We validate the gaming resistance mechanisms through a red-team exercise ^[10] in which ten teams of ML engineers are tasked with maximizing the Amplitude scores of a controlled agent system without improving its genuine performance. Each team is given full documentation of the scoring frameworks and three weeks to develop and implement gaming strategies. The red-team exercise serves as an empirical test of Goodhart's Law ^[1]: if the frameworks are vulnerable to gaming, the red teams should be able to achieve significant score improvements through strategic optimization rather than genuine improvement.

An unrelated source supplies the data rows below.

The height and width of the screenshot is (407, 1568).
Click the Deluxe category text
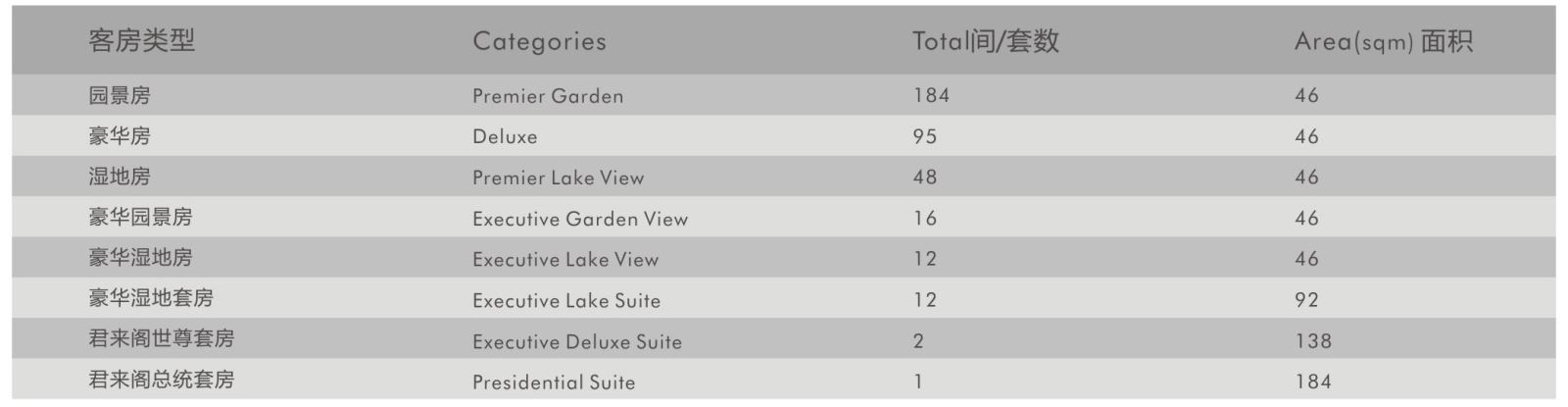coord(505,136)
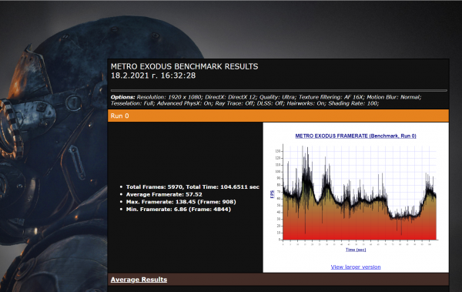Click the Average Framerate 57.52 line
Viewport: 462px width, 292px height.
tap(164, 194)
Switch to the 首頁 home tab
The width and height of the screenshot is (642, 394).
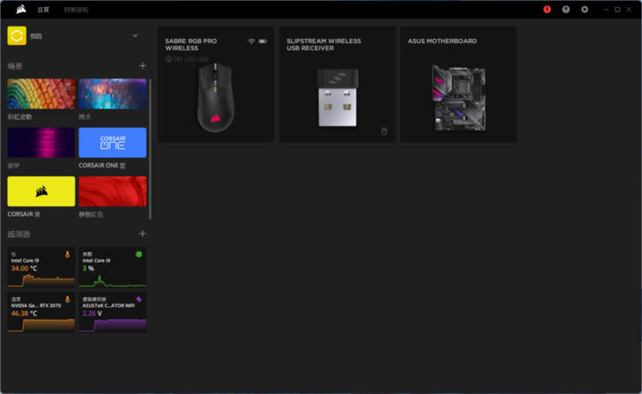tap(43, 9)
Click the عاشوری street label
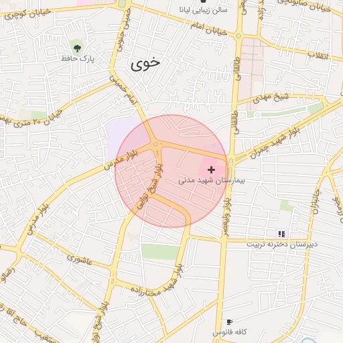Screen dimensions: 343x343 pyautogui.click(x=80, y=260)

The red-team results demonstrate that the gaming resistance mechanisms substantially constrain the scope for manipulation but do not eliminate it entirely. Across the ten teams, the average score improvement achieved through gaming was 4.2 points on a 100-point scale, compared to an average improvement of 11.7 points achieved through genuine capability enhancement by a control group working on the same agent system. The most effective gaming strategies targeted the measurement timing (synchronizing agent behavior with known measurement windows) and the dimension weighting (concentrating optimization effort on dimensions with the highest weight in the composite score). The least effective strategies targeted the aggregation function and the verification sampling, confirming that these mechanisms provide robust structural resistance.

The most significant vulnerability identified by the red teams was the predictability of the verification sampling schedule. While the sampling rate varies between 5% and 25%, the sampling events occur at fixed intervals (hourly) with variable inclusion probability. Red teams discovered that agents could detect the beginning of a sampling window through latency signatures in the evaluation API and adjust their behavior accordingly ^[11]. This vulnerability has been addressed in Amplitude v3.2 through the introduction of continuous sampling with randomized timing, eliminating the fixed-interval structure that enabled detection.

The shadow objective library proved to be the most effective gaming resistance mechanism in the red-team exercise. Three teams that had successfully developed gaming strategies for the primary scoring criteria saw their score improvements reduced by 60-80% when evaluated against shadow objectives. The shadow objectives evaluate the same underlying phenomena but through different operationalizations, so agents that have genuinely improved their performance score well on both primary and shadow objectives, while agents that have merely optimized for the specific operationalization of the primary criteria show degraded performance on shadow evaluations. The correlation between primary and shadow scores therefore serves as a meta-measure of gaming ^[12]: agents with high primary scores but low primary-shadow correlation are flagged for additional scrutiny.

The overall conclusion from the validation exercise is that gaming resistance in AI measurement is achievable but requires layered defenses ^[13]. No single mechanism provides complete resistance, but the combination of non-compensatory aggregation, independent verification, recursive trust, and shadow objectives creates a defense-in-depth architecture that constrains gaming to levels that are manageable within the broader governance framework. The 4.2-point average gaming improvement, while nonzero, represents a sufficiently small fraction of the 100-point scale that it does not undermine the discriminative validity of the scores. Framework designers should plan for continuous evolution of gaming resistance mechanisms as new manipulation strategies emerge, treating gaming resistance as an ongoing arms race rather than a solved problem.